* _Study questions_
1) Recast the paragraph of the PHP upload-limit guide that begins "PHP defaults are often quite restrictive" as a brief bulleted list that keeps its main facts.
2) Write the next part of the guide on fixing the PHP upload size warning, picking up after its final sentence.

Start of Document segment

The Symptom
You hit "Submit" on a large file upload, but the page reloads with no data, or your application behaves as if the form was empty. If you check your server logs, you'll see this specific warning:
Warning: POST Content-Length exceeds the limit. upload_max_filesize directive in php.ini in Unknown on line 0
This error is particularly confusing because PHP doesn't just block the file; it often wipes the entire $_POST and $_FILES arrays. Your script gets absolutely nothing to work with.
Why This Happens
PHP defaults are often quite restrictive. By default, upload_max_filesize is usually set to 2MB, and post_max_size is set to 8MB. These limits exist to protect your server's resources from being overwhelmed by massive, unexpected file uploads.
The warning triggers when the total size of your data (the Content-Length) is larger than the value defined in post_max_size. Even if you're only uploading one file, the entire request—including text fields and form metadata—must fit within these limits.
Step-by-Step Fix
1. Locate your php.ini file
Tracking down the right configuration file is the first hurdle. Since many systems have multiple PHP versions installed, the CLI might use a different php.ini than your web server. The fastest way to find the web server's path is to create a temporary info.php file in your web root:
<?php phpinfo(); ?>
Visit this file in your browser and search for Loaded Configuration File. Common paths include /etc/php/8.2/fpm/php.ini or /etc/php.ini.
2. Update the Configuration
Open that file with an editor like nano or vim. Search for and increase these three values to something more suitable for your needs—for example, to allow 100MB uploads:
; Example: Setting limits to 100 Megabytes
upload_max_filesize = 100M
post_max_size = 110M
memory_limit = 256M
A key requirement: Always ensure post_max_size is slightly larger than upload_max_filesize to account for form data overhead. Additionally, your memory_limit must be larger than post_max_size for the request to process correctly.

End of Document segment
Start of Entries supplied

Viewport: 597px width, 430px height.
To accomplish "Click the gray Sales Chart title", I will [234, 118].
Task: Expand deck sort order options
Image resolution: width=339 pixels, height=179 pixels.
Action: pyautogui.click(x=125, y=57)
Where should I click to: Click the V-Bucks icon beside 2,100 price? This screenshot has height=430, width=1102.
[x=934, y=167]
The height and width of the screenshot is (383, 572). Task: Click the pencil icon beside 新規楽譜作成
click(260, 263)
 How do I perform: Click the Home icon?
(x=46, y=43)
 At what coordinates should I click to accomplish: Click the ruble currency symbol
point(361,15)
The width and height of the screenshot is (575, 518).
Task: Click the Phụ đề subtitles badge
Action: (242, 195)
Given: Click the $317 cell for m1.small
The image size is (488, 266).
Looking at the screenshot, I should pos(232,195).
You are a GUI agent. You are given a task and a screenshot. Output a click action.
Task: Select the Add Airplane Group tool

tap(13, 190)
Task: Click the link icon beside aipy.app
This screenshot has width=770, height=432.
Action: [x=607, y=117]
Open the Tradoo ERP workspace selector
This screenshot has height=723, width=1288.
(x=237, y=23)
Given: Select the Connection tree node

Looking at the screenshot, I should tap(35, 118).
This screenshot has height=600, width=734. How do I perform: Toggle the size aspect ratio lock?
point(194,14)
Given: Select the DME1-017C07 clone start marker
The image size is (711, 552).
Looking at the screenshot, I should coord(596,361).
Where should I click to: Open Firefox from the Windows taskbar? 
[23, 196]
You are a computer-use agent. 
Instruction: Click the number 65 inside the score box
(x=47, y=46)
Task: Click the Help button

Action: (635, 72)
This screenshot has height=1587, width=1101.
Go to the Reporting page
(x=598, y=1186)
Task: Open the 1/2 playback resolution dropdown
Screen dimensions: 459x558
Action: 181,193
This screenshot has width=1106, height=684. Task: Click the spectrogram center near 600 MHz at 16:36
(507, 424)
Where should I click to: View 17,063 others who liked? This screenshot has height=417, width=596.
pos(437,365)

End of Entries supplied

* _Response list_
1)
- PHP's default settings are often restrictive.
- upload_max_filesize is usually 2MB by default.
- post_max_size is 8MB by default.
- These limits protect server resources from being overwhelmed by massive, unexpected uploads.

2)
3. Restart your Web Server or PHP Service
PHP doesn't reload its configuration automatically. You must manually restart the service handling your PHP requests.
For Apache on Ubuntu/Debian:
sudo systemctl restart apache2
For Nginx with PHP-FPM (adjust the version as needed):
sudo systemctl restart php8.2-fpm
If you're using XAMPP or WAMP on Windows, simply use the control panel to stop and start the services.
Alternative: Fix via .htaccess (Apache only)
On shared hosting where you can't touch php.ini, you can often override these settings using an .htaccess file in your project's root directory:
php_value upload_max_filesize 100M
php_value post_max_size 110M
php_value memory_limit 256M
Note: This only works if your host has enabled AllowOverride Options for your directory.
Alternative: Fix via .user.ini (CGI/FastCGI)
For modern shared hosting running PHP as FastCGI, you can create a .user.ini file in your root folder. It's simpler than .htaccess:
upload_max_filesize = 100M
post_max_size = 110M
Important Tip for Nginx Users
Even if you fix PHP, Nginx has its own internal upload limit called client_max_body_size. If your file is still failing with a "413 Request Entity Too Large" error, you need to update your Nginx configuration (usually in /etc/nginx/nginx.conf or your site-specific config):
http {
...
client_max_body_size 100M;
}
After changing the Nginx config, run nginx -t to check for syntax errors and reload with systemctl reload nginx.